Nas últimas duas semanas, uma intensa mobilização vem tomando conta das ruas e das redes sociais. Cidadãos comuns, movimentos de mulheres, direitos humanos, entidades de classe, políticos, estudiosos, artistas e influenciadores têm se posicionado vigorosamente contra o Projeto de Lei 1904/2024, que equipara a punição de abortos realizados após as 22 semanas de gestação em casos de estupro a pena por homicídio.
É importante balizar opiniões em dados. O Atlas da Violência, produzido pelo Ipea e o Fórum Brasileiro de Segurança Pública revela que, no Brasil, 1 mulher é violentada sexualmente a cada 46 minutos. Meninas de até 14 anos são as principais vítimas. Estamos de falando de crianças que sofrem violência perpetrada, em geral, por pessoas próximas de seu convívio. Mas isso parece dizer nada àqueles homens de bem que nos representam no Congresso.
Quem busca o aborto legal após as 22 semanas de gestação são, na maioria dos casos, meninas e mulheres, negras e pobres, em situação de vulnerabilidade que encontram dificuldades de acessar o serviço público, além de terem que lidar com aspectos psicológicos associados ao ardor e ao trauma da violência, como a dor, o medo, a vergonha, a impotência e às vezes até o sentimento de culpa. É um somatório de aspectos que leva à demora em solicitar a interrupção da gravidez.

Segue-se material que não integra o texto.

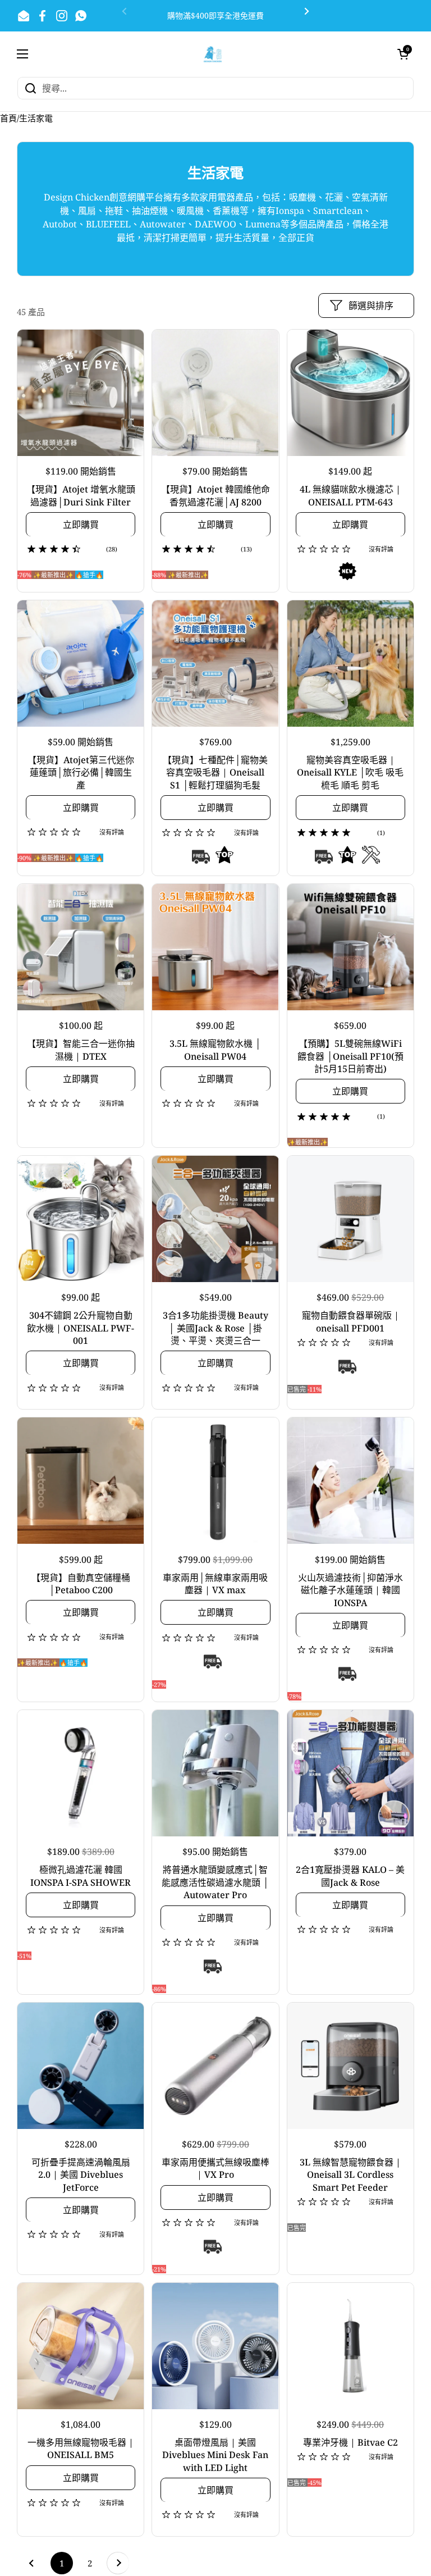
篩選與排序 (371, 305)
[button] (403, 54)
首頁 (8, 118)
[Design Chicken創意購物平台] (213, 54)
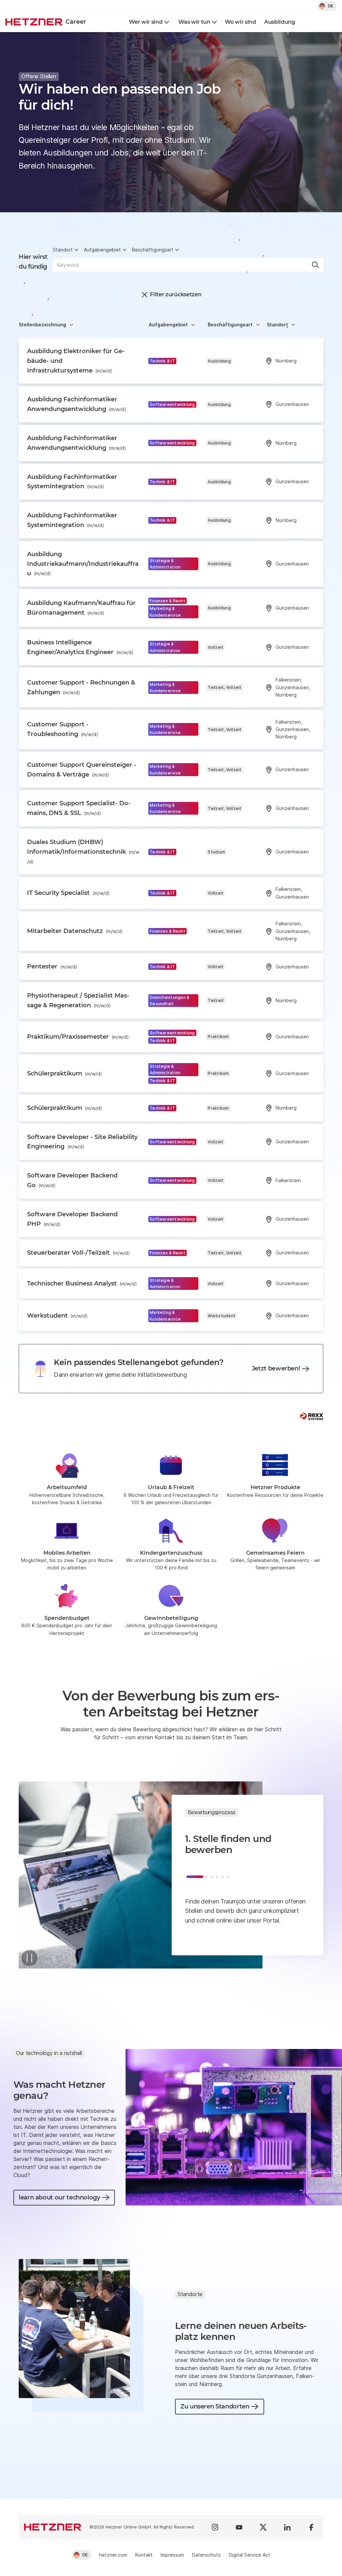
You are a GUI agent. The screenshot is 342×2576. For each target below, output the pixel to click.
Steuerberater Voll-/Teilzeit (78, 1252)
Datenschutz (206, 2555)
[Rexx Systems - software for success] (311, 1416)
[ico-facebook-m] (311, 2527)
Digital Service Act (249, 2555)
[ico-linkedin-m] (287, 2527)
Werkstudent (57, 1315)
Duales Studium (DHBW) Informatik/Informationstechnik (83, 851)
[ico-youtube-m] (239, 2527)
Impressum (172, 2555)
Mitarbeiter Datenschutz (75, 931)
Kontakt (144, 2555)
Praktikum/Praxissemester (78, 1036)
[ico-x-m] (263, 2527)
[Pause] (29, 1958)
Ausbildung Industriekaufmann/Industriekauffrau (83, 563)
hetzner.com (113, 2555)
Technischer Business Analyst (82, 1283)
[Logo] (52, 2527)
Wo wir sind (240, 22)
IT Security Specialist (68, 893)
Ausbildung (279, 22)
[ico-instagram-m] (215, 2527)
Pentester (52, 966)
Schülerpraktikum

Quem se posiciona contra esse PL não está dizendo que as mulheres devem abortar. Ir contra esse descalabro visa não deixar desamparadas pessoas que já sofreram uma violência absurda. Se aprovada, esta lei é mais uma carga de agressão sobre essas mulheres.
Com a repercussão negativa e o recuo da bancada evangélica, a proposta será avaliada apenas após as eleições municipais, o que nos faz pensar que este Projeto de Lei se baseia muito mais numa questão de poder do que de um debate sobre legalidade. Voltando à mobilização da sociedade, fica o recado para a direita conservadora deste país: quem não pode com a formiga não atiça o formigueiro.